## ACTIONS TO TAKE
A - Decide whether each statement, (i) to (iii), agrees with the book reviews. Answer yes or no for each and quote the words from the book reviews that settle it.
(i) The witness collection is Jonathan Kinsman's first book of poetry.
(ii) The reviewer read the poems aloud in a park.
(iii) The review of A Heartbreaking Work of Staggering Genius was posted on 13 June 2020.
B - Answer these questions using the book reviews, and mark each answer with its matching number:
(i) Who wrote A Heartbreaking Work of Staggering Genius?
(ii) What were the strangers in the park looking for?
(iii) Which readers does the reviewer expect would find parts of the poems grating?
C - Carry on writing the book reviews, starting right after their last sentence.

## TEXT SEGMENT

>> Begin

Monday, 15 June 2020

A Heartbreaking Work of Staggering Genius

This book by Dave Eggers truly lives up to its title: that's all that needs saying of it in a post like this.

Saturday, 13 June 2020

witness

This book is the second poetry collection by Jonathan Kinsman [this being the first], who's a personal inspiration to me and an all-round fantastic bean. The fourteen* poems herein exploratively reimagine the personalities of Jesus of Nazareth[who!?]'s disciples, with all of their quirks, flaws and background-complications - as 21st-century persons.
   I'd read or at least heard many of them before but upon receiving my copy of the book in the post I took the opportunity to read it all out again, aloud, in the park, as it was a nice day, though on reflection I'll think twice about doing something like that again as I had to interact with a gaggle of strangers who were looking for a lost football in a bush while I was fully teared-up from the sheer emotive power of some of the poems in this volume. This is a righteous angry book, of radical love and hope, of seeing depths of injustice and hypocrisy latent in the world and knowing that if Christ came again today we would crucify him again; and his followers, for all their pain and self-tormented inner conflict, would probably let the authorities do so. I think most "orthodox" Christian readers would find elements of these poems grating, because they are challenging - they ask the hard questions, remind us of the fundamentals of Jesus's mission, redraw familiar boundaries into stories that feel so strangely familiar and eerily echoant of contemporary reality - I'm rambling.

>> End

## GIVEN INFORMATION
>> Begin

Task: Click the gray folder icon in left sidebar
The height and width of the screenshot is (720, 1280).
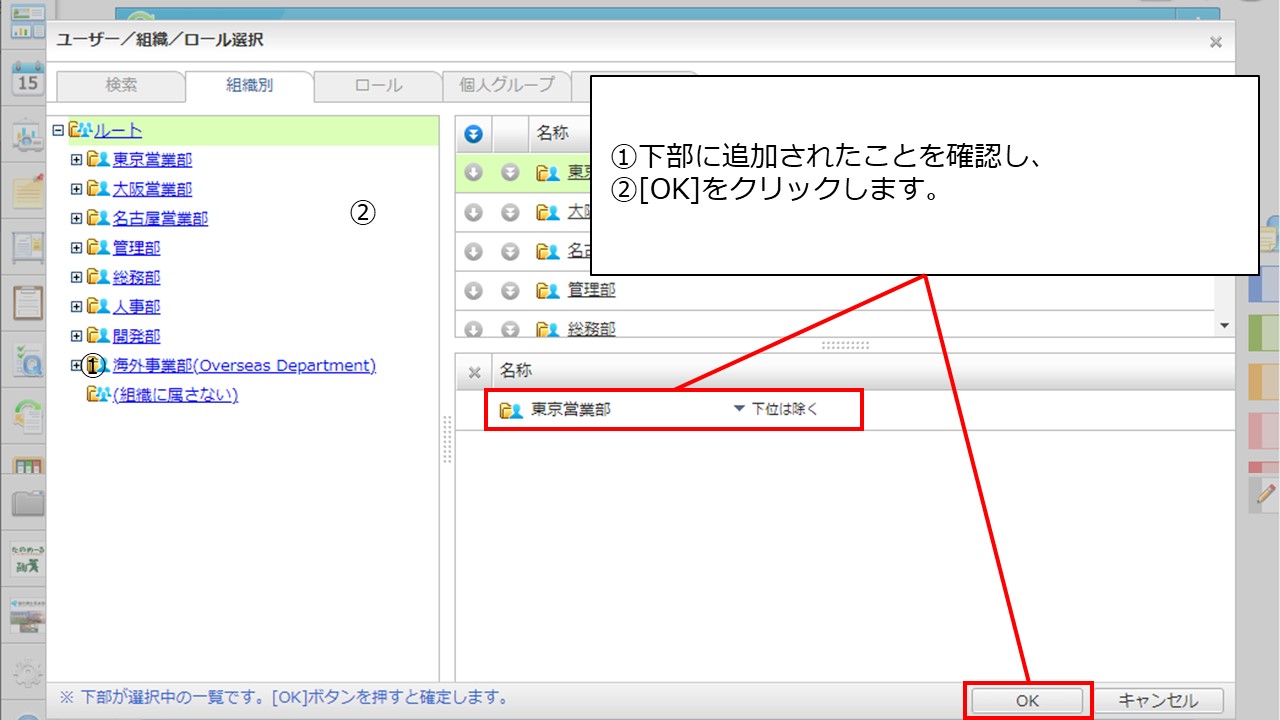Action: point(27,502)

>> End

## RESPONSES PER TASK
A -
(i) No: "This book is the second poetry collection by Jonathan Kinsman"
(ii) Yes: "I took the opportunity to read it all out again, aloud, in the park"
(iii) No: "Monday, 15 June 2020"

B -
(i) Dave Eggers
(ii) A lost football in a bush
(iii) Most "orthodox" Christian readers

C -
   This book is excellent and I'd recommend it to all discerning poetry-lovers with the knowing caveats that if you're a Christian it will make you think some uncomfortable things but lead you deeper into Christ - and if you're not - well, it could be an even more dangerous book.


* The twelve originals, plus Mary Magdelene, and Matthias - who in Acts is chosen by lot to replace Judas.

Friday, 12 June 2020

the Improbable Interplanetary Revolutions of Naomi Moss

This book is one I have written myself - though it has not yet found publication. As such, I hope you don't mind there not being a link to where you can get a copy of it yet - nor will I talk much about what I think about it, as it's kind of the point of a piece of art to speak of itself for itself. Watch this space.